> **WHAT YOU NEED TO DO**
**a.** Answer these three questions from the passage on the talit, giving each answer on its own line marked (i), (ii), (iii):
(i) How many double knots does each corner of the talit have?
(ii) What do the "10" double knots in each half of the talit represent?
(iii) What do the "22" paths connect?
**b.** Echo the rows, starting with the line with "Given: Open the" and going on through the end of the rows, both ends included. Leave the pictures out of your answer.

> **EXTRACT TO READ**
The talit is a square piece of material armor: each corner having “5” double knots with windings between them that progressively culminate with “13” windings. When taken as a square, we arrive at the geometric progression “52” (13 X 4). Therefore, the unspoken name of G-d (“26”) is contained within “13” and “52” (13:26::26:52) of the geometric progression. Each half of the talit has two corners equating “26” windings (13 X 2), representing the Tetragrammation for “Adonai,” and the “10” double knots (5 X 2) representing the ten Sefirot of the Tree of Life. This is duplicated in the other half of the talit, representing divine mediation of the double “26” or the geometric progression 26::26. This double geometric progression represents the spatial co-existence of the Upper and Lower Worlds, as we learned in my treatise Judaism, Kabbalah and Reincarnation, Part II, they are "companioned."

When we gather the tzitzit and bring the four corners together in the form of two pairs from each half of the talit, we wind up with “20” (10 X 2) double knots plus the two paired corners of the tzitzit (20 + 2) to form the “22” paths that connect the letters that make up the Hebrew alphabet.

> **DATASET RECORDS**
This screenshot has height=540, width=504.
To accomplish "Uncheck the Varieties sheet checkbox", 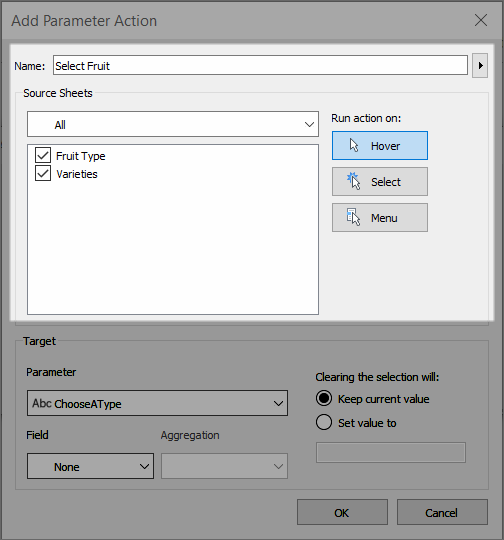I will pyautogui.click(x=43, y=173).
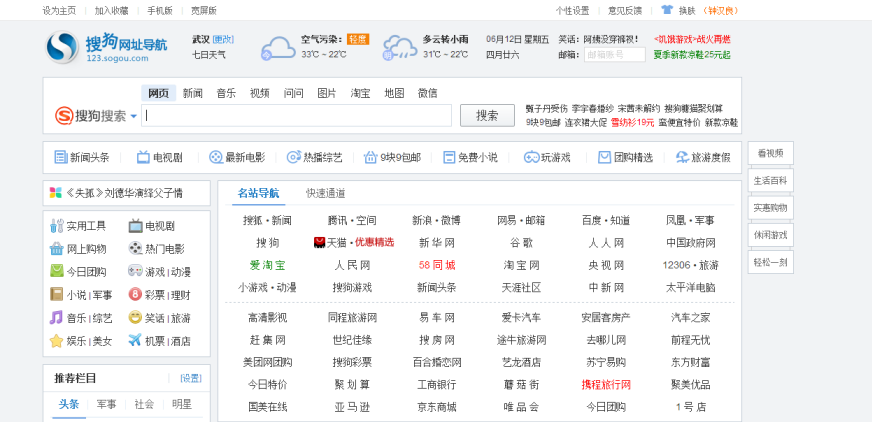Click the 网上购物 shopping basket icon
Image resolution: width=872 pixels, height=422 pixels.
(57, 249)
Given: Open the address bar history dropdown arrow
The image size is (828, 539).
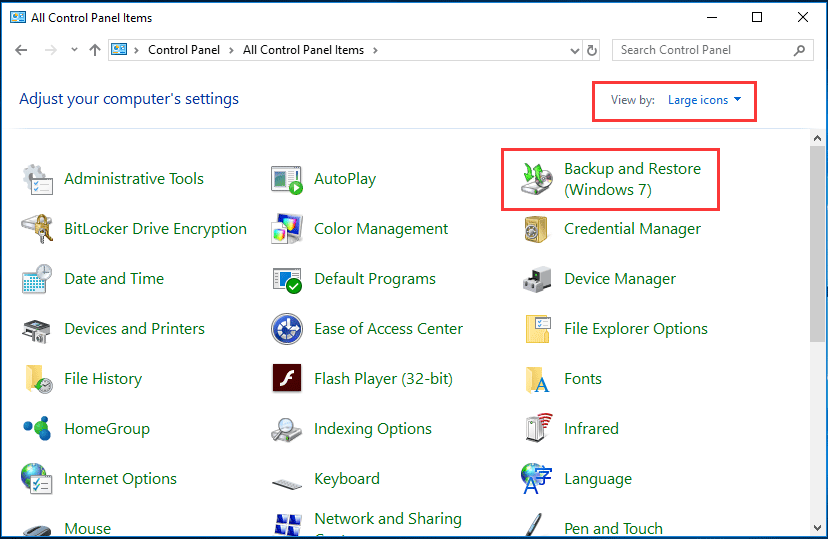Looking at the screenshot, I should [574, 50].
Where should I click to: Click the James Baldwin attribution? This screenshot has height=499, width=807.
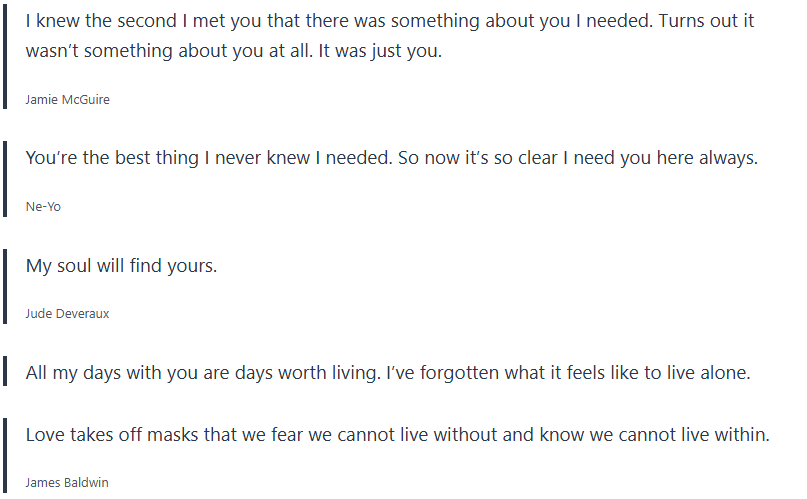67,483
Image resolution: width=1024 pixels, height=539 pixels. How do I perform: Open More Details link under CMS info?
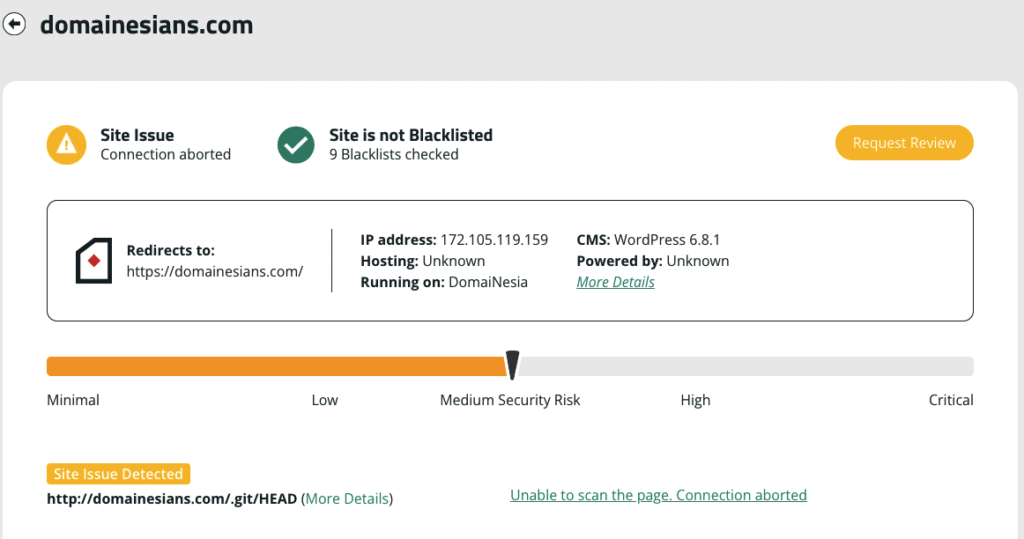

> **ANSWERS PROVIDED**
**a.**
(i) 5
(ii) The ten Sefirot of the Tree of Life
(iii) The letters that make up the Hebrew alphabet

**b.**
Given: Open the address bar history dropdown arrow
The image size is (828, 539).
Looking at the screenshot, I should [574, 50].
Where should I click to: Click the James Baldwin attribution? This screenshot has height=499, width=807.
67,483
Image resolution: width=1024 pixels, height=539 pixels. How do I perform: Open More Details link under CMS info?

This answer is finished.